C’est un Ron Howard en roue libre et très inspiré qui signe ici ce film en bel hommage à la rivalité historique entre James Hunt et Niki Lauda.
D’un côté, un pilote issu d’un milieu plutôt modeste. Le talent inné, l’insouciance, l’humour et le flegme britanniques, le tombeur, bref, la belle vie et tous ses petits plaisirs. Sexe, alcool, tout est bon lorsqu’on n’est pas sur la piste.
De l’autre, issu de la bourgeoisie autrichienne, la rigueur germanique, le sérieux, le travail, le dévouement total. Droiture et esprit calculateur que son surnom d’ "ordinateur" confirmera s’il en était encore besoin.
Sur le papier, ce biopic constitue une affiche qui met Lauda la bouche (d’incendie…). Et à l’heure de dérouler son récit, tel un moteur sur-vitaminé, ou encore un félin dans son élément, j'aime autant vous dire qu'il ronronne, Howard !

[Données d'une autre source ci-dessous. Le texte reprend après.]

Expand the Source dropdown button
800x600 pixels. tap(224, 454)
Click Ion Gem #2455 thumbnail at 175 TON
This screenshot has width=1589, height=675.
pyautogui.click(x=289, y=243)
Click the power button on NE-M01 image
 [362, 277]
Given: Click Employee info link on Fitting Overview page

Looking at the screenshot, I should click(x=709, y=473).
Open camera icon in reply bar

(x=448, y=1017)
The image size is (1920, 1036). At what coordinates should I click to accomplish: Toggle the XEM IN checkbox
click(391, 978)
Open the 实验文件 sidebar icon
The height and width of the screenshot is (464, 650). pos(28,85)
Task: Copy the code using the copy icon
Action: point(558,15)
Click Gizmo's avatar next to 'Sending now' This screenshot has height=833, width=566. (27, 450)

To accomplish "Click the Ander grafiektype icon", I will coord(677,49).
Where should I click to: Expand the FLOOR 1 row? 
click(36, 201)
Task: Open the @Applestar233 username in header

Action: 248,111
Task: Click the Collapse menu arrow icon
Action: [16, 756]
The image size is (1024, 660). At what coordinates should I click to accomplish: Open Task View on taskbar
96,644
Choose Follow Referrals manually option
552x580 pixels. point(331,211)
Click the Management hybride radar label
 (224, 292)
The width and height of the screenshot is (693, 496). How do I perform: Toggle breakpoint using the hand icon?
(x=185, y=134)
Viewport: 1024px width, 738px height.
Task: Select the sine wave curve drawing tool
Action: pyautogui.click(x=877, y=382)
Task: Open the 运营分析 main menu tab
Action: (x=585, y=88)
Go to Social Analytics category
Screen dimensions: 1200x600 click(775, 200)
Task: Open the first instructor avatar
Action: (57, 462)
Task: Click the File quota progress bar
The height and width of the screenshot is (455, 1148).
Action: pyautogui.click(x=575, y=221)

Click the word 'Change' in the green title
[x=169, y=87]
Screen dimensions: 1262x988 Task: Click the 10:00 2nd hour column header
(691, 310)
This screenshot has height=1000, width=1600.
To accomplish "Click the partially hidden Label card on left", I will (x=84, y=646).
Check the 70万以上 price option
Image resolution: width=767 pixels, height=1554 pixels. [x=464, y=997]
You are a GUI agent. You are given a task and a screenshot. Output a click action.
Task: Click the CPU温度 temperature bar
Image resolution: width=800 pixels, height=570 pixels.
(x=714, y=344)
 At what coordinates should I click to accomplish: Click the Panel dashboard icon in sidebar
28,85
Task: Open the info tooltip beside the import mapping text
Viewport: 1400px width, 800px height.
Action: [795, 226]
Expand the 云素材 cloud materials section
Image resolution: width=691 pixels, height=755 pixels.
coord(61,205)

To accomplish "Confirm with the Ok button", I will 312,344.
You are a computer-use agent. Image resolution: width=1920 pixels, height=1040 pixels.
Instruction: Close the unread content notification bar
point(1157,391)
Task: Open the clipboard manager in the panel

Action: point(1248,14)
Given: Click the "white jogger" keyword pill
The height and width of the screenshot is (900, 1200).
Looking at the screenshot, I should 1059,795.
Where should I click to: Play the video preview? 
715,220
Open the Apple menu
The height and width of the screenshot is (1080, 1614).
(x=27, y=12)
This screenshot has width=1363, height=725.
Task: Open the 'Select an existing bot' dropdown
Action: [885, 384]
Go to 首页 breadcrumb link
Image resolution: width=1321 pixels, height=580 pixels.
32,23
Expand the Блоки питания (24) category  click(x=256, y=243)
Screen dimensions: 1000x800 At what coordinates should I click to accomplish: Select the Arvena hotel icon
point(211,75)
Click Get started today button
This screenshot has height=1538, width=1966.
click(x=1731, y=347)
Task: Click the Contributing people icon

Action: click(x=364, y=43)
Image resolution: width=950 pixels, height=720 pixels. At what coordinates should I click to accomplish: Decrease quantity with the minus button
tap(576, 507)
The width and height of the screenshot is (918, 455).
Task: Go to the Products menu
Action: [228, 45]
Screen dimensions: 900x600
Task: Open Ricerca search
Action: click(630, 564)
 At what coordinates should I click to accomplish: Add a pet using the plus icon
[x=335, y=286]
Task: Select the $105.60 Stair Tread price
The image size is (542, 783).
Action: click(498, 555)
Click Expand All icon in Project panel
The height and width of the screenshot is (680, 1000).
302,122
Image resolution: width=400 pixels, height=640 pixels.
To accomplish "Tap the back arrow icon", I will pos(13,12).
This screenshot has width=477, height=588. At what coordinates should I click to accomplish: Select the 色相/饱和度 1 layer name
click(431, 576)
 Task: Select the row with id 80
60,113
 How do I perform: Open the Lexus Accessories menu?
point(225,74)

Etre pilote de Formule 1 dans les années 70, au-delà des nombreuses qualités techniques, mentales et physiques nécessaires, et indépendamment du talent requis, c’est avant tout accepter d’avoir 20% de chances de mourir à chaque Grand Prix. Par conséquent, pas besoin de s’appeler Riccardo pour être envoyé ad Patrese…
On ne peut pas dire qu’il y ait eu dépassement de budget, du haut de ses 38 millions de dollars estimés, pourtant la première chose qui marque dans "Rush", c’est le visuel. L’image fait très "70’s", et le travail de reconstitution historique, à commencer par le monde de la course automobile, est saisissant.
Howard a déclenché le turbo et a su s’entourer, de Niki himself déjà, en tant que consultant. Et le résultat s’avère payant, c'est un plaisir de retrouver la Scuderia aux prises avec McLaren. Les séquences de courses sont criantes de vérité ! Une foule de détails réalistes et autres partis pris visuels les parsèment, de la fameuse Tyrrell P34 à 6 roues, à la caméra posée sur une suspension, jusqu’au passage de vitesse nerveux sur une bonne vieille boite mécanique, l'ensemble constitue un vrai régal.
De plus, Howard met la gomme et propose une mise en scène très dynamique, assez inhabituelle au milieu des films du réalisateur que j’ai pu voir jusque-là. Il reconstitue un certain nombre de moments clés de la vie des deux pilotes, presque image par image, du crash de Lauda au Nürburgring, jusqu’à la course dantesque sous une pluie battante, épreuve décisive et suicidaire, du Mont Fuji 76. Le spectateur peut ainsi se rendre compte du fossé qui sépare cette époque de la nôtre, en ce qui concerne la sécurité des pilotes notamment.
Au chapitre des acteurs, Daniel Brühl (un nom prédestiné à ce rôle comme certains l’ont déjà souligné) campe un Lauda peu loquace au destin à la fois tragique et flamb(oy)ant. Chris Hemsworth a laissé son marteau divin aux stands, et incarne à merveille un James Hunt à la fois boute-en-train et flambeur. Les scènes se suivent avec grand plaisir, nous narrant les temps forts de ce duel au sommet, et experts comme profanes en matière de sports automobile y trouveront leur compte.
Hans Zimmer est également de la partie et n'en fait pas trop, même si l'on reconnaitra son style dès les premiers tours de roue. Toute cette débauche contribue à l'immersion du spectateur, qui sentira quasiment l'odeur du carburant depuis son fauteuil. Un véritable feu d'artifice sensoriel. Un Empire d'essence.
Inutile de se braquer ou de chicaner donc, car sans détour, Ron Howard est adroit comme jamais pour piloter son dernier film. Il franchit le drapeau à damiers en rendant une copie limpide, et emmène le spectateur dans son sillage.